Status of the KLK locus in patient ascites. In each case, WCP19 (green) was hybridized with BACs for the KLK locus (red) to metaphase preparations. (A–C) Patient ascites 2. (A and (B) show the presence of chromosome 19 material (green) dispersed throughout the genome (A), with one KLK signal mapping to the resident chromosome 19, with the remaining two copies involved in translocations (B) (arrows). (C) Integrative FISH and SKY analysis of affected chromosomes. Inverted DAPI banding in shows the banding pattern of the metaphase chromosomes hybridized with the SKY paints (left) with FISH of corresponding chromosomes showing chromosome 19 paint (green) and the KLK locus (red) from A/B (left). By SKY complex rearrangements involving two or more chromosomal partners can be seen through the change of color along the length of a contiguous chromosome.
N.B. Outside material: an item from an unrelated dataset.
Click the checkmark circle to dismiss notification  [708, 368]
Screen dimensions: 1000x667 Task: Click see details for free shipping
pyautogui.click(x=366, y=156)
The RGB (red–green–blue) display color for chromosome 19 is bright green, with a normal chromosome 19 (top–bottom), followed by five abnormal chromosomes involved in structural rearrangements with other chromosomal partners. The corresponding FISH using the KLK and whole chromosome 19 painting probes confirmed that structurally rearranged chromosomes by SKY also included the KLK locus. (D–G) Patient ascites 3 shows the presence of a KLK signal at the resident chromosome 19 and the presence two isochromosomes 19q (i(19q)) (D,E). The net result is the gain of KLK copy number due to these isochromosomes. (F) Integrative SKY and FISH analysis revealed the involvement of chromosome 19 in translocations with chromosome 3, but without involvement of the KLK locus. (G) Representative SKY metaphase of patient ascites 3. (H,I) Sporadic and untreated primary cancer OCA5. Shown in red is the KLK locus and a BAC clone for the 19q12 region, shown in green revealing the net gain of the KLK locus through whole gains of chromosome 19 and the presence of a multi‐centric (green) ring chromosome containing the KLK locus (red). (I) Integrative SKY and FISH of OCA5. SKY and FISH confirms that no other chromosomes are involved in structural rearrangements on the three chromosomes 19, but the possibility exists for other chromosomal fragments in the ring chromosome. (J) Interphase nuclei of OCA21A shows variability in copy numbers of the KLK locus from cell to cell.

Figure 4

aCGH and FISH validation of copy number imbalances of the KLK locus in BT‐474. (A,B) aCGH for chromosome 19. Regions of gain are highlighted in green with regions of loss indicated by red, and no net change in yellow. (B) Magnification of the KLK locus shows an average ratio approaching +0.5 indicating a net gain of the region. Due to the ploidy of the genome, the net gain suggests one copy over ploidy, thus 1+4n=5 copies of the KLK locus. Side panels: FISH Validation of individual KLKs in BT474. A three‐color FISH approach was used for KLK2 (green), KLK4 (red) and KLK6 (aqua) to BT474 metaphase spreads. Bottom panel: KLK13 validation in BT474. In this three‐color experiment, KLK2 (green), KLK6 (blue) and KLK13 (red) were co‐hybridized and also shown to co‐localize and be present in copy numbers consistent with aCGH findings.